Try it: Repeat each record word for word.

Recorded data:
↓

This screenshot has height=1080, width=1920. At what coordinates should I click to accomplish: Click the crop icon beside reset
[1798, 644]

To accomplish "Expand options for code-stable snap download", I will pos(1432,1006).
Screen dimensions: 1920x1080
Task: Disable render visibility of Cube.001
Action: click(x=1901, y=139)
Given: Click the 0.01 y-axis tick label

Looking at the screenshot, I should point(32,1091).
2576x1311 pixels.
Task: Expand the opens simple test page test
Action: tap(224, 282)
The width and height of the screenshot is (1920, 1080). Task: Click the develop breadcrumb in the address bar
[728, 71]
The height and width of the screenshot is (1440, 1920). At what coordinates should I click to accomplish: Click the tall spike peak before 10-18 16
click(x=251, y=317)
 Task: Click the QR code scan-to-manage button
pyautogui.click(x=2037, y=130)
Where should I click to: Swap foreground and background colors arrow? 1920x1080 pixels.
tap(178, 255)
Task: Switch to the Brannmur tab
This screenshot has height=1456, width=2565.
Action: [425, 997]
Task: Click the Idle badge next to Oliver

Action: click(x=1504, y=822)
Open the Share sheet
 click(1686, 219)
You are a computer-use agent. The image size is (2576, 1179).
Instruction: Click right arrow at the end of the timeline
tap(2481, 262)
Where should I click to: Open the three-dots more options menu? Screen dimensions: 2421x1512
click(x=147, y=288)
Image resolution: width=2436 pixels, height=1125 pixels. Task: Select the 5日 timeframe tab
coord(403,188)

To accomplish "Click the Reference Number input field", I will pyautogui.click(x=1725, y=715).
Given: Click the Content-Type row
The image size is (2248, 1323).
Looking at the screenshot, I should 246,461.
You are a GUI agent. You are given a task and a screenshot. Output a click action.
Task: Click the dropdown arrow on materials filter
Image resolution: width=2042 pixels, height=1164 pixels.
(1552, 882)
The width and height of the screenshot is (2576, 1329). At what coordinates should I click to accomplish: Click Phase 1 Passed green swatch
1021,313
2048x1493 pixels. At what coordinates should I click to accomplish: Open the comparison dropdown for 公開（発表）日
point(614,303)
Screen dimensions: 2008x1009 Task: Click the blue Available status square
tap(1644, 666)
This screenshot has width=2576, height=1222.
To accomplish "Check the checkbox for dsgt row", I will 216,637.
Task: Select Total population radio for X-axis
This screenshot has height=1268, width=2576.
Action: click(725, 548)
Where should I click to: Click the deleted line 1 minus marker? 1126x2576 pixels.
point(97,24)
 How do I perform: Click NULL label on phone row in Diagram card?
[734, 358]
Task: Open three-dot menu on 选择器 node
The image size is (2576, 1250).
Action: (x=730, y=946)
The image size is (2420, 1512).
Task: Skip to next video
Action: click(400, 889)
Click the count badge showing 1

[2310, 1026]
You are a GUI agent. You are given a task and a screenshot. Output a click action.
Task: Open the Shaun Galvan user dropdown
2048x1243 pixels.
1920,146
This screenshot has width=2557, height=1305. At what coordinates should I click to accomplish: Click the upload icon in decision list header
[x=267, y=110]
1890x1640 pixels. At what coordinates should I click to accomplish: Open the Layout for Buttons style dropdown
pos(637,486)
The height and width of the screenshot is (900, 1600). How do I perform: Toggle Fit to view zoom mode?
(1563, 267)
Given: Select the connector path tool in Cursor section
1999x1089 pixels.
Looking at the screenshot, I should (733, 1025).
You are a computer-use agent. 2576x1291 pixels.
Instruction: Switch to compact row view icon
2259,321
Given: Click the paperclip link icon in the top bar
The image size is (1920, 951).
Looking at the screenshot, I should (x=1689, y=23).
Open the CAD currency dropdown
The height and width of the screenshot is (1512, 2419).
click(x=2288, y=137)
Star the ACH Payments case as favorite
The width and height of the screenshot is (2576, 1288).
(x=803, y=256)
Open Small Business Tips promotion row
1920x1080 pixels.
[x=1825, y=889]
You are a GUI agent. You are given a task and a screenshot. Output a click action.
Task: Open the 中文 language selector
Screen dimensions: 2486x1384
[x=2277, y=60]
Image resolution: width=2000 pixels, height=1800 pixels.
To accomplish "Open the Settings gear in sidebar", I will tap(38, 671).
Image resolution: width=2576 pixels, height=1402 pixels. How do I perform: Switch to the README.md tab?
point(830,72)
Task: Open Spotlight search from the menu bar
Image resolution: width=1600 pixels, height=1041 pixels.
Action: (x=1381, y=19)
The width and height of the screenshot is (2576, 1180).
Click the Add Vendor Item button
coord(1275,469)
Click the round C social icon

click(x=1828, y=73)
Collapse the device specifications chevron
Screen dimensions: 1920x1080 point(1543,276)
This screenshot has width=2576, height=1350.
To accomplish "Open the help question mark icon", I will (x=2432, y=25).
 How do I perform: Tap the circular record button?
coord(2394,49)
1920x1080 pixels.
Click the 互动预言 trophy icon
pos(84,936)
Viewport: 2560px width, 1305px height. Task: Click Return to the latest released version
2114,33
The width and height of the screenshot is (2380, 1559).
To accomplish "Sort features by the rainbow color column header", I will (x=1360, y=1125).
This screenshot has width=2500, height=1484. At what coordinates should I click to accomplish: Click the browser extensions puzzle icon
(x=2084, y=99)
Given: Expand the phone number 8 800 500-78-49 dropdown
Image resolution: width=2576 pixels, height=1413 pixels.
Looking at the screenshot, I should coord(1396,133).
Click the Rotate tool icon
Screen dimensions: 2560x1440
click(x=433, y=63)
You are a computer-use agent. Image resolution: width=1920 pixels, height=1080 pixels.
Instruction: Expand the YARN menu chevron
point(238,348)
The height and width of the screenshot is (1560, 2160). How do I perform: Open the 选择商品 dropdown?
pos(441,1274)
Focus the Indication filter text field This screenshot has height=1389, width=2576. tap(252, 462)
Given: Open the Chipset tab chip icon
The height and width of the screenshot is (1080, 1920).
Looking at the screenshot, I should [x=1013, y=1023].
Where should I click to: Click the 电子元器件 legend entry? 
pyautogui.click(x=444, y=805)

↑

Response area:
This screenshot has height=1080, width=1920. At what coordinates should I click to accomplish: Click the crop icon beside reset
[1798, 644]

To accomplish "Expand options for code-stable snap download", I will pos(1432,1006).
Screen dimensions: 1920x1080
Task: Disable render visibility of Cube.001
Action: click(x=1901, y=139)
Given: Click the 0.01 y-axis tick label

Looking at the screenshot, I should point(32,1091).
2576x1311 pixels.
Task: Expand the opens simple test page test
Action: tap(224, 282)
The width and height of the screenshot is (1920, 1080). Task: Click the develop breadcrumb in the address bar
[728, 71]
The height and width of the screenshot is (1440, 1920). At what coordinates should I click to accomplish: Click the tall spike peak before 10-18 16
click(x=251, y=317)
 Task: Click the QR code scan-to-manage button
pyautogui.click(x=2037, y=130)
Where should I click to: Swap foreground and background colors arrow? 1920x1080 pixels.
tap(178, 255)
Task: Switch to the Brannmur tab
This screenshot has height=1456, width=2565.
Action: [425, 997]
Task: Click the Idle badge next to Oliver

Action: click(x=1504, y=822)
Open the Share sheet
 click(1686, 219)
You are a computer-use agent. The image size is (2576, 1179).
Instruction: Click right arrow at the end of the timeline
tap(2481, 262)
Where should I click to: Open the three-dots more options menu? Screen dimensions: 2421x1512
click(x=147, y=288)
Image resolution: width=2436 pixels, height=1125 pixels. Task: Select the 5日 timeframe tab
coord(403,188)

To accomplish "Click the Reference Number input field", I will pyautogui.click(x=1725, y=715).
Given: Click the Content-Type row
The image size is (2248, 1323).
Looking at the screenshot, I should 246,461.
You are a GUI agent. You are given a task and a screenshot. Output a click action.
Task: Click the dropdown arrow on materials filter
Image resolution: width=2042 pixels, height=1164 pixels.
(1552, 882)
The width and height of the screenshot is (2576, 1329). At what coordinates should I click to accomplish: Click Phase 1 Passed green swatch
1021,313
2048x1493 pixels. At what coordinates should I click to accomplish: Open the comparison dropdown for 公開（発表）日
point(614,303)
Screen dimensions: 2008x1009 Task: Click the blue Available status square
tap(1644, 666)
This screenshot has width=2576, height=1222.
To accomplish "Check the checkbox for dsgt row", I will 216,637.
Task: Select Total population radio for X-axis
This screenshot has height=1268, width=2576.
Action: click(725, 548)
Where should I click to: Click the deleted line 1 minus marker? 1126x2576 pixels.
point(97,24)
 How do I perform: Click NULL label on phone row in Diagram card?
[734, 358]
Task: Open three-dot menu on 选择器 node
The image size is (2576, 1250).
Action: (x=730, y=946)
The image size is (2420, 1512).
Task: Skip to next video
Action: click(400, 889)
Click the count badge showing 1

[2310, 1026]
You are a GUI agent. You are given a task and a screenshot. Output a click action.
Task: Open the Shaun Galvan user dropdown
2048x1243 pixels.
1920,146
This screenshot has width=2557, height=1305. At what coordinates should I click to accomplish: Click the upload icon in decision list header
[x=267, y=110]
1890x1640 pixels. At what coordinates should I click to accomplish: Open the Layout for Buttons style dropdown
pos(637,486)
The height and width of the screenshot is (900, 1600). How do I perform: Toggle Fit to view zoom mode?
(1563, 267)
Given: Select the connector path tool in Cursor section
1999x1089 pixels.
Looking at the screenshot, I should (733, 1025).
You are a computer-use agent. 2576x1291 pixels.
Instruction: Switch to compact row view icon
2259,321
Given: Click the paperclip link icon in the top bar
The image size is (1920, 951).
Looking at the screenshot, I should (x=1689, y=23).
Open the CAD currency dropdown
The height and width of the screenshot is (1512, 2419).
click(x=2288, y=137)
Star the ACH Payments case as favorite
The width and height of the screenshot is (2576, 1288).
(x=803, y=256)
Open Small Business Tips promotion row
1920x1080 pixels.
[x=1825, y=889]
You are a GUI agent. You are given a task and a screenshot. Output a click action.
Task: Open the 中文 language selector
Screen dimensions: 2486x1384
[x=2277, y=60]
Image resolution: width=2000 pixels, height=1800 pixels.
To accomplish "Open the Settings gear in sidebar", I will tap(38, 671).
Image resolution: width=2576 pixels, height=1402 pixels. How do I perform: Switch to the README.md tab?
point(830,72)
Task: Open Spotlight search from the menu bar
Image resolution: width=1600 pixels, height=1041 pixels.
Action: (x=1381, y=19)
The width and height of the screenshot is (2576, 1180).
Click the Add Vendor Item button
coord(1275,469)
Click the round C social icon

click(x=1828, y=73)
Collapse the device specifications chevron
Screen dimensions: 1920x1080 point(1543,276)
This screenshot has width=2576, height=1350.
To accomplish "Open the help question mark icon", I will (x=2432, y=25).
 How do I perform: Tap the circular record button?
coord(2394,49)
1920x1080 pixels.
Click the 互动预言 trophy icon
pos(84,936)
Viewport: 2560px width, 1305px height. Task: Click Return to the latest released version
2114,33
The width and height of the screenshot is (2380, 1559).
To accomplish "Sort features by the rainbow color column header", I will (x=1360, y=1125).
This screenshot has width=2500, height=1484. At what coordinates should I click to accomplish: Click the browser extensions puzzle icon
(x=2084, y=99)
Given: Expand the phone number 8 800 500-78-49 dropdown
Image resolution: width=2576 pixels, height=1413 pixels.
Looking at the screenshot, I should coord(1396,133).
Click the Rotate tool icon
Screen dimensions: 2560x1440
click(x=433, y=63)
You are a computer-use agent. Image resolution: width=1920 pixels, height=1080 pixels.
Instruction: Expand the YARN menu chevron
point(238,348)
The height and width of the screenshot is (1560, 2160). How do I perform: Open the 选择商品 dropdown?
pos(441,1274)
Focus the Indication filter text field This screenshot has height=1389, width=2576. tap(252, 462)
Given: Open the Chipset tab chip icon
The height and width of the screenshot is (1080, 1920).
Looking at the screenshot, I should [x=1013, y=1023].
Where should I click to: Click the 电子元器件 legend entry? 
pyautogui.click(x=444, y=805)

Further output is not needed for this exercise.